Перед людьми-поселенцами, решившими сделать Вегу своим домом, вопрос каких-то там масштабов просто не стоял. Для них облако газа и пыли массой в семнадцать Юпитеров было всего лишь на редкость большой кучей строительного материала. Они разослали триллионы самовоспроизводящихся ассемблеров по всем уголкам системы, и те вот уже тысячелетие экспоненциально размножались, пожирая огонь, свет и пыль, и давая рождение цивилизациям.
При всем разнообразии форм вокруг Веги, ее культуры и суверенные личности носили общую черту: все они действовали на технологическом максимуме. К такому состоянию приходит всякая система, когда развивает эдисоновские искусственные интеллекты, способные сформировать за счет своего внутреннего моделирования любой мыслимый объект или устройство. Секретом человеческого творчества всегда была стоящая за ним машина естественного отбора; она была попросту эффективнее в создании новых решений, чем алгоритмические процессы. В скороварке конкуренции, в которую обратилась современная Вега, любой разум — искусственный или естественный — понимал, что ему придется мобилизовать эту силу. Всемогущие ИИ, обслуживающие человеческое население Веги, радостно избавились от сознания как от неэффективного инструмента, заменив мыслительный процесс виртуальной эволюционной средой.
Тем временем разрастание постчеловеческих видов, искусственных интеллектов и коллективного разума привело к кризису Вавилонской башни: общение между миллионами быстро развивающихся видов становилось все затруднительнее. Заполнить бреши явились переводящие системы, но, чтобы функционировать, им пришлось выйти за рамки интерпретации языков и научиться интерпретировать потребности и мотивы. Выжили и распространились те посредники, которые способны были работать с кем угодно.
Речь уже не шла о том, чтобы некто или нечто способно было мыслить. Речь шла о субъекте, способном хотеть. Все, что угодно, способное что-то пожелать, могло привлечь себе на помощь невообразимую мощь, даже если оно не обладало достаточным разумом, чтобы осознать сам факт желания. И вот в окрестностях Веги после столетий господства человека возникли новые силы: общества, чьими гражданами были насекомые, или деревья, или даже переводчики и эдисоновы ИИ. Новые силы, задумывающиеся о цели не более, нежели организмы, господствовавшие в океанах и на суше Земли в течение миллиардов лет, соперничали и сражались, соревновались и сотрудничали в колоссальных спазмах творческого миростроительства. Это была новая природа — Искусственная Природа.
— Но какое… — донесся до Чейсона словно издалека его собственный голос. — Какое отношение все это имеет к нам?
Лицо Телен Аргайр маячило в нескольких дюймах от его собственного.
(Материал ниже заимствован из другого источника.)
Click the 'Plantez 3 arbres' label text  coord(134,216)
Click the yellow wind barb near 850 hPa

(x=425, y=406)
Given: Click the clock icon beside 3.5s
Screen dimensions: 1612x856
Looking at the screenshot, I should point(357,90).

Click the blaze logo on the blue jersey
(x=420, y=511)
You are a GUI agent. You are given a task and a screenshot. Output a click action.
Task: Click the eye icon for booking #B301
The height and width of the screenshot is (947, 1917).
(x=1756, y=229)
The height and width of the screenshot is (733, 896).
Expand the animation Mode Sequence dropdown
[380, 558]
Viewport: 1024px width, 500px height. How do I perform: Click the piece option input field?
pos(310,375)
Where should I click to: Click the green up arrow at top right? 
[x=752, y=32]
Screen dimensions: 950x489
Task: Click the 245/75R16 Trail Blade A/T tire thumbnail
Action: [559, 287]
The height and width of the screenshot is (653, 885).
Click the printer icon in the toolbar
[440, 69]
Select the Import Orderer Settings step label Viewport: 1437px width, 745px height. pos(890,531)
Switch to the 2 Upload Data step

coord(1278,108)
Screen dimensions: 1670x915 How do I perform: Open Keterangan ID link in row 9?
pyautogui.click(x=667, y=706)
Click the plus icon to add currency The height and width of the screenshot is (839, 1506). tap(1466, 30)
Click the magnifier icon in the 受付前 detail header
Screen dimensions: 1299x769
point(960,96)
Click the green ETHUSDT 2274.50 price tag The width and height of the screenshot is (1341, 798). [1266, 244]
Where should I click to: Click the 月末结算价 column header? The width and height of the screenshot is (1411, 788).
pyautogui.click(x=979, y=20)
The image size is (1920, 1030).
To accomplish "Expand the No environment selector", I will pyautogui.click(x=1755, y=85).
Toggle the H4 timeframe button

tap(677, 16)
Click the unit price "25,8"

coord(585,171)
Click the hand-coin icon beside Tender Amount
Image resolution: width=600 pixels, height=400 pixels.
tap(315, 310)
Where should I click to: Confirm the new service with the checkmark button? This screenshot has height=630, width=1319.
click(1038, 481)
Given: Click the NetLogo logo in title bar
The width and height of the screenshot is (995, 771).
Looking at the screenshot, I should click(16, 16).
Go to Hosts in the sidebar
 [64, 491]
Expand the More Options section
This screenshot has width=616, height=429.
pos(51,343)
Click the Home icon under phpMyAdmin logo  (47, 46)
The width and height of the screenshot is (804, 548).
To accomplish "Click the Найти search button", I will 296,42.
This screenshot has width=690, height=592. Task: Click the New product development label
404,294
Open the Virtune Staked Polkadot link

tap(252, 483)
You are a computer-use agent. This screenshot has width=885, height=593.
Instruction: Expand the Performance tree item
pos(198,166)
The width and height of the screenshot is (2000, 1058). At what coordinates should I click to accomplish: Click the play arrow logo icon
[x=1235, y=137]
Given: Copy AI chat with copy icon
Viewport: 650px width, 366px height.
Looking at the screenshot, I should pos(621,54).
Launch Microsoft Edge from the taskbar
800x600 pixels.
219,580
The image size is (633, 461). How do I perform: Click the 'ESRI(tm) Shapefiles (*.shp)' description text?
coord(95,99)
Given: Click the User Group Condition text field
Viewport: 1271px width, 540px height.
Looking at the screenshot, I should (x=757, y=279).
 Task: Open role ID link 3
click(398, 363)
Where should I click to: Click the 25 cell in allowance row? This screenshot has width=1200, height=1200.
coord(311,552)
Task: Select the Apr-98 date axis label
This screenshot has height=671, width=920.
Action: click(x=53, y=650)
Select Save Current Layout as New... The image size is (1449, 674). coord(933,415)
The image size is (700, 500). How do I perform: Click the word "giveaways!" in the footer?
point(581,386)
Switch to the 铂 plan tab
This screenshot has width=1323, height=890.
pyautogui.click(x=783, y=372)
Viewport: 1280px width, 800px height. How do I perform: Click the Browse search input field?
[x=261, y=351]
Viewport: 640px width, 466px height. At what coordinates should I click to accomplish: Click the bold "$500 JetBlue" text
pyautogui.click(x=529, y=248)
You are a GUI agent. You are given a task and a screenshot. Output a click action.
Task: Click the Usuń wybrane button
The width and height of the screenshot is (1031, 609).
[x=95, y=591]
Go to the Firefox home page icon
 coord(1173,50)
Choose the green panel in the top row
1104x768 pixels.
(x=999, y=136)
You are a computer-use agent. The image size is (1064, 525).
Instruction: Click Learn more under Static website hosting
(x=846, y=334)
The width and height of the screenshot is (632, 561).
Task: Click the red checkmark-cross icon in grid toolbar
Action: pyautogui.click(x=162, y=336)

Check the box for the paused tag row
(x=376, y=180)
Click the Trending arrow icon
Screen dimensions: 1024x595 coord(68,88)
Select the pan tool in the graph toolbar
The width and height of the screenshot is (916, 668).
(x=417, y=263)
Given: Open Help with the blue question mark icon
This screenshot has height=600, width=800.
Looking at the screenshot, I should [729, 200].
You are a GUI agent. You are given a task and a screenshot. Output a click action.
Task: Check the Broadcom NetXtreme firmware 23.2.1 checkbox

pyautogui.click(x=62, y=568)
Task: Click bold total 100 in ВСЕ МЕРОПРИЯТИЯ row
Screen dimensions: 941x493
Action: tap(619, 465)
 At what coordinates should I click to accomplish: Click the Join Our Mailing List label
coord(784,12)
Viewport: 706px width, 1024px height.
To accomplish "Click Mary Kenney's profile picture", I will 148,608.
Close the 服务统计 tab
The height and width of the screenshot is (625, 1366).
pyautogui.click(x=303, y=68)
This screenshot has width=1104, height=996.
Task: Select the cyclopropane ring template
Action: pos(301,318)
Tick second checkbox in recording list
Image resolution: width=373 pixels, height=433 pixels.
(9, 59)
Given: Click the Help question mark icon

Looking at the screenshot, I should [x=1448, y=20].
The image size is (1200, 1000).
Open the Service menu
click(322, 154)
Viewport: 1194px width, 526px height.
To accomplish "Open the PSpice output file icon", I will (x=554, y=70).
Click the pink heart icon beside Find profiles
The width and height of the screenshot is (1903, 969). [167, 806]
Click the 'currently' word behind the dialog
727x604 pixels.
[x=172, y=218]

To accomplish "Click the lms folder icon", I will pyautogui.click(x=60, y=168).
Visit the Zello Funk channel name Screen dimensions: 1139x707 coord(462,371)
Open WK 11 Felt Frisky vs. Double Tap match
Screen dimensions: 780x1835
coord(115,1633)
Он понял, что это создание в женском обличье было эдисоновским ИИ. У него вообще отсутствовало мышление; оно скорее исследовало ветвящиеся деревья вероятностей, прогоняя тысячи параллельных симуляций окружающего и позволяя только самым оптимальным облекаться в планы, действия или слова.
Существо не отрываясь глядело в глаза Фаннингу.